(Data items)

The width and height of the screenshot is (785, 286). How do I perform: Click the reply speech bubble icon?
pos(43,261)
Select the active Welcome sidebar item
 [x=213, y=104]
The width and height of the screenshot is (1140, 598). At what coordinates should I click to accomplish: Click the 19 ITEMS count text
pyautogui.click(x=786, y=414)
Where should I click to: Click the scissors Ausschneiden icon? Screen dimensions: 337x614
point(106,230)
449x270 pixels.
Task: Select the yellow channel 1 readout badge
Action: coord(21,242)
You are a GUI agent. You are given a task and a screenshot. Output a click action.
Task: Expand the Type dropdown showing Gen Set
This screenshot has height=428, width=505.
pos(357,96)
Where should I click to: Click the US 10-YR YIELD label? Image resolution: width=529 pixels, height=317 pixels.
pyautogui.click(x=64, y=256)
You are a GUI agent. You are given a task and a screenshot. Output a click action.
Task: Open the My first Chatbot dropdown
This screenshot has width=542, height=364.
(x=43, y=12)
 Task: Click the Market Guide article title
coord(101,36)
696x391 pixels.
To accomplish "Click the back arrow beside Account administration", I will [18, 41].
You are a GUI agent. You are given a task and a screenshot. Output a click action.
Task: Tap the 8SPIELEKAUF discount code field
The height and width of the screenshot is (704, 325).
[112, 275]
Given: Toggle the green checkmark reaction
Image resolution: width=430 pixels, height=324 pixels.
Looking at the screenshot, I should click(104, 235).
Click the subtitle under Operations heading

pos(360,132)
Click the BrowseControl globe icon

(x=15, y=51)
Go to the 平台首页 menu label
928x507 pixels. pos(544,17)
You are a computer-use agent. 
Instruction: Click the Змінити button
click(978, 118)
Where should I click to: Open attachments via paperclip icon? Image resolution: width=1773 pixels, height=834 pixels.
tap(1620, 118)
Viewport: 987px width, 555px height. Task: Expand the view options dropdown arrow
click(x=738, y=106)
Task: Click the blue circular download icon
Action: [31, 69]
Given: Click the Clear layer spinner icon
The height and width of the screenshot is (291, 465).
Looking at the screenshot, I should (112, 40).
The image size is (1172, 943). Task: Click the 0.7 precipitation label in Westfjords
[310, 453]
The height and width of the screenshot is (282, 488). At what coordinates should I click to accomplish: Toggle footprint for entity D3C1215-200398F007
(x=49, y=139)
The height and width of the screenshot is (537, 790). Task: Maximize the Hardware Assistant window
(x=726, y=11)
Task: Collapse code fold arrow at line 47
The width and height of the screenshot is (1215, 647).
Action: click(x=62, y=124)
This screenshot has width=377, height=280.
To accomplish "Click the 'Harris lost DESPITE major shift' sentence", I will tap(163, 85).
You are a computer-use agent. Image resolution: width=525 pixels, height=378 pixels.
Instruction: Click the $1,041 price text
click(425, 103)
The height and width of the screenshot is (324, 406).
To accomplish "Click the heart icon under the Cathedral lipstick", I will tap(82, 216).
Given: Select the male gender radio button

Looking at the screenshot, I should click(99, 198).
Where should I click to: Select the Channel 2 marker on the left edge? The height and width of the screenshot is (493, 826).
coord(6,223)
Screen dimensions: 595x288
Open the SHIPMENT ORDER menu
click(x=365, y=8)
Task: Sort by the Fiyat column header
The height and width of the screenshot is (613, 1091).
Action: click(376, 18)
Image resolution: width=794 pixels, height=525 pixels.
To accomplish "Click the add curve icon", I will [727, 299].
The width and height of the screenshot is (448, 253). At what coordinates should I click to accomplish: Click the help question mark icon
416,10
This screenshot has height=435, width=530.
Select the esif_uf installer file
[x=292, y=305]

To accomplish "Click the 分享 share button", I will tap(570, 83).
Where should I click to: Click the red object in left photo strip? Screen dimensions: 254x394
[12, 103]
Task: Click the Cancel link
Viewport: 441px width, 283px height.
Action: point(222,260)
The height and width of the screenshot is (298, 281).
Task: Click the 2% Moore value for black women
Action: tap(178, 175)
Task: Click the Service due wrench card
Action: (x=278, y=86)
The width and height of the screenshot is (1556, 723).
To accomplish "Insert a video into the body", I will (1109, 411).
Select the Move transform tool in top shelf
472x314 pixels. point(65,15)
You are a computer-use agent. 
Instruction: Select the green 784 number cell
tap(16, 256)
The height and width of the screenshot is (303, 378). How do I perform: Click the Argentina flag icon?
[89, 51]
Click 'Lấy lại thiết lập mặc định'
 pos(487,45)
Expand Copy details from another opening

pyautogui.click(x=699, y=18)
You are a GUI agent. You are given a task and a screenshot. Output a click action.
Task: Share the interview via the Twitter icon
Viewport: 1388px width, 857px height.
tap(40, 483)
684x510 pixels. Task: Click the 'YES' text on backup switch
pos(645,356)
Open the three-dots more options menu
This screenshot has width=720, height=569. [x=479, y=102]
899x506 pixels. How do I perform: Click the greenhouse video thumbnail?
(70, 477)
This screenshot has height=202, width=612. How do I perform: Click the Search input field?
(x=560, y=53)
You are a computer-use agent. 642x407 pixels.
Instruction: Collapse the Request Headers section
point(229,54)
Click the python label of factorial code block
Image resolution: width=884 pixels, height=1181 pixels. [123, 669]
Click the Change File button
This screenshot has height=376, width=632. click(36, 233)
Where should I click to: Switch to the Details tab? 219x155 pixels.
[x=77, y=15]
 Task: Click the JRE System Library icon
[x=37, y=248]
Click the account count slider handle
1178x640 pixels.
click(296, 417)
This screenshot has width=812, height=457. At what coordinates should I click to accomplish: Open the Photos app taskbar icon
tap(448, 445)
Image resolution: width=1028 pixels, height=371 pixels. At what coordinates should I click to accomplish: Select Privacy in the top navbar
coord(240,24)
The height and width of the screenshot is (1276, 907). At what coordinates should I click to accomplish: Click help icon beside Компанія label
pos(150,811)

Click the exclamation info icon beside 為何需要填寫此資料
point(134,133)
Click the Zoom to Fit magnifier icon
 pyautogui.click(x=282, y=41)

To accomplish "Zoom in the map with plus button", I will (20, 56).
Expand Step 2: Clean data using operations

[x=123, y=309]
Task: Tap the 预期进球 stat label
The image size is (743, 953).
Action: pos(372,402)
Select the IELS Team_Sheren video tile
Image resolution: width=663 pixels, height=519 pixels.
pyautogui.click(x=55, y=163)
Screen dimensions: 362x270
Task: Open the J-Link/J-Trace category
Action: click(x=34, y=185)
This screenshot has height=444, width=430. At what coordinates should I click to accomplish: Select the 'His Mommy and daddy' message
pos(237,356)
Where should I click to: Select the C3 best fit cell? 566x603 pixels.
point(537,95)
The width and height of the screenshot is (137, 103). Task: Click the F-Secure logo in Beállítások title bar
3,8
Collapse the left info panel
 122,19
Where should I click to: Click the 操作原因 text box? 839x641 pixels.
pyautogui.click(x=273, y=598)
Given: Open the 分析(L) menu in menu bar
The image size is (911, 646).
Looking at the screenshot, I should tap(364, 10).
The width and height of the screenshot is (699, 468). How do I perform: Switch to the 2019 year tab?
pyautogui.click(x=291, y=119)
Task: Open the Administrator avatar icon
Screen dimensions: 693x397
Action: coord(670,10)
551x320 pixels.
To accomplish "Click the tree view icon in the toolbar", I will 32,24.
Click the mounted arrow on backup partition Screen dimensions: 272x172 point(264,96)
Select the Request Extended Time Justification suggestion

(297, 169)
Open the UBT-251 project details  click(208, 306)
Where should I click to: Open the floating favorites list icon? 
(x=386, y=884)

• [WORK REQUEST]:
Every record must be transcribed exactly, with no line skipped.

• [RESPONSE]:
The width and height of the screenshot is (785, 286). How do I perform: Click the reply speech bubble icon?
pos(43,261)
Select the active Welcome sidebar item
 [x=213, y=104]
The width and height of the screenshot is (1140, 598). At what coordinates should I click to accomplish: Click the 19 ITEMS count text
pyautogui.click(x=786, y=414)
Where should I click to: Click the scissors Ausschneiden icon? Screen dimensions: 337x614
point(106,230)
449x270 pixels.
Task: Select the yellow channel 1 readout badge
Action: coord(21,242)
You are a GUI agent. You are given a task and a screenshot. Output a click action.
Task: Expand the Type dropdown showing Gen Set
This screenshot has height=428, width=505.
pos(357,96)
Where should I click to: Click the US 10-YR YIELD label? Image resolution: width=529 pixels, height=317 pixels.
pyautogui.click(x=64, y=256)
You are a GUI agent. You are given a task and a screenshot. Output a click action.
Task: Open the My first Chatbot dropdown
This screenshot has width=542, height=364.
(x=43, y=12)
 Task: Click the Market Guide article title
coord(101,36)
696x391 pixels.
To accomplish "Click the back arrow beside Account administration", I will [18, 41].
You are a GUI agent. You are given a task and a screenshot. Output a click action.
Task: Tap the 8SPIELEKAUF discount code field
The height and width of the screenshot is (704, 325).
[112, 275]
Given: Toggle the green checkmark reaction
Image resolution: width=430 pixels, height=324 pixels.
Looking at the screenshot, I should click(104, 235).
Click the subtitle under Operations heading

pos(360,132)
Click the BrowseControl globe icon

(x=15, y=51)
Go to the 平台首页 menu label
928x507 pixels. pos(544,17)
You are a computer-use agent. 
Instruction: Click the Змінити button
click(978, 118)
Where should I click to: Open attachments via paperclip icon? Image resolution: width=1773 pixels, height=834 pixels.
tap(1620, 118)
Viewport: 987px width, 555px height. Task: Expand the view options dropdown arrow
click(x=738, y=106)
Task: Click the blue circular download icon
Action: [31, 69]
Given: Click the Clear layer spinner icon
The height and width of the screenshot is (291, 465).
Looking at the screenshot, I should (112, 40).
The image size is (1172, 943). Task: Click the 0.7 precipitation label in Westfjords
[310, 453]
The height and width of the screenshot is (282, 488). At what coordinates should I click to accomplish: Toggle footprint for entity D3C1215-200398F007
(x=49, y=139)
The height and width of the screenshot is (537, 790). Task: Maximize the Hardware Assistant window
(x=726, y=11)
Task: Collapse code fold arrow at line 47
The width and height of the screenshot is (1215, 647).
Action: click(x=62, y=124)
This screenshot has width=377, height=280.
To accomplish "Click the 'Harris lost DESPITE major shift' sentence", I will tap(163, 85).
You are a computer-use agent. Image resolution: width=525 pixels, height=378 pixels.
Instruction: Click the $1,041 price text
click(425, 103)
The height and width of the screenshot is (324, 406).
To accomplish "Click the heart icon under the Cathedral lipstick", I will tap(82, 216).
Given: Select the male gender radio button

Looking at the screenshot, I should click(99, 198).
Where should I click to: Select the Channel 2 marker on the left edge? The height and width of the screenshot is (493, 826).
coord(6,223)
Screen dimensions: 595x288
Open the SHIPMENT ORDER menu
click(x=365, y=8)
Task: Sort by the Fiyat column header
The height and width of the screenshot is (613, 1091).
Action: click(376, 18)
Image resolution: width=794 pixels, height=525 pixels.
To accomplish "Click the add curve icon", I will [727, 299].
The width and height of the screenshot is (448, 253). At what coordinates should I click to accomplish: Click the help question mark icon
416,10
This screenshot has height=435, width=530.
Select the esif_uf installer file
[x=292, y=305]

To accomplish "Click the 分享 share button", I will tap(570, 83).
Where should I click to: Click the red object in left photo strip? Screen dimensions: 254x394
[12, 103]
Task: Click the Cancel link
Viewport: 441px width, 283px height.
Action: point(222,260)
The height and width of the screenshot is (298, 281).
Task: Click the 2% Moore value for black women
Action: tap(178, 175)
Task: Click the Service due wrench card
Action: (x=278, y=86)
The width and height of the screenshot is (1556, 723).
To accomplish "Insert a video into the body", I will (1109, 411).
Select the Move transform tool in top shelf
472x314 pixels. point(65,15)
You are a computer-use agent. 
Instruction: Select the green 784 number cell
tap(16, 256)
The height and width of the screenshot is (303, 378). How do I perform: Click the Argentina flag icon?
[89, 51]
Click 'Lấy lại thiết lập mặc định'
 pos(487,45)
Expand Copy details from another opening

pyautogui.click(x=699, y=18)
You are a GUI agent. You are given a task and a screenshot. Output a click action.
Task: Share the interview via the Twitter icon
Viewport: 1388px width, 857px height.
tap(40, 483)
684x510 pixels. Task: Click the 'YES' text on backup switch
pos(645,356)
Open the three-dots more options menu
This screenshot has width=720, height=569. [x=479, y=102]
899x506 pixels. How do I perform: Click the greenhouse video thumbnail?
(70, 477)
This screenshot has height=202, width=612. How do I perform: Click the Search input field?
(x=560, y=53)
You are a computer-use agent. 642x407 pixels.
Instruction: Collapse the Request Headers section
point(229,54)
Click the python label of factorial code block
Image resolution: width=884 pixels, height=1181 pixels. [123, 669]
Click the Change File button
This screenshot has height=376, width=632. click(36, 233)
Where should I click to: Switch to the Details tab? 219x155 pixels.
[x=77, y=15]
 Task: Click the JRE System Library icon
[x=37, y=248]
Click the account count slider handle
1178x640 pixels.
click(296, 417)
This screenshot has width=812, height=457. At what coordinates should I click to accomplish: Open the Photos app taskbar icon
tap(448, 445)
Image resolution: width=1028 pixels, height=371 pixels. At what coordinates should I click to accomplish: Select Privacy in the top navbar
coord(240,24)
The height and width of the screenshot is (1276, 907). At what coordinates should I click to accomplish: Click help icon beside Компанія label
pos(150,811)

Click the exclamation info icon beside 為何需要填寫此資料
point(134,133)
Click the Zoom to Fit magnifier icon
 pyautogui.click(x=282, y=41)

To accomplish "Zoom in the map with plus button", I will (20, 56).
Expand Step 2: Clean data using operations

[x=123, y=309]
Task: Tap the 预期进球 stat label
The image size is (743, 953).
Action: pos(372,402)
Select the IELS Team_Sheren video tile
Image resolution: width=663 pixels, height=519 pixels.
pyautogui.click(x=55, y=163)
Screen dimensions: 362x270
Task: Open the J-Link/J-Trace category
Action: click(x=34, y=185)
This screenshot has height=444, width=430. At what coordinates should I click to accomplish: Select the 'His Mommy and daddy' message
pos(237,356)
Where should I click to: Select the C3 best fit cell? 566x603 pixels.
point(537,95)
The width and height of the screenshot is (137, 103). Task: Click the F-Secure logo in Beállítások title bar
3,8
Collapse the left info panel
 122,19
Where should I click to: Click the 操作原因 text box? 839x641 pixels.
pyautogui.click(x=273, y=598)
Given: Open the 分析(L) menu in menu bar
The image size is (911, 646).
Looking at the screenshot, I should tap(364, 10).
The width and height of the screenshot is (699, 468). How do I perform: Switch to the 2019 year tab?
pyautogui.click(x=291, y=119)
Task: Open the Administrator avatar icon
Screen dimensions: 693x397
Action: coord(670,10)
551x320 pixels.
To accomplish "Click the tree view icon in the toolbar", I will 32,24.
Click the mounted arrow on backup partition Screen dimensions: 272x172 point(264,96)
Select the Request Extended Time Justification suggestion

(297, 169)
Open the UBT-251 project details  click(208, 306)
Where should I click to: Open the floating favorites list icon? 
(x=386, y=884)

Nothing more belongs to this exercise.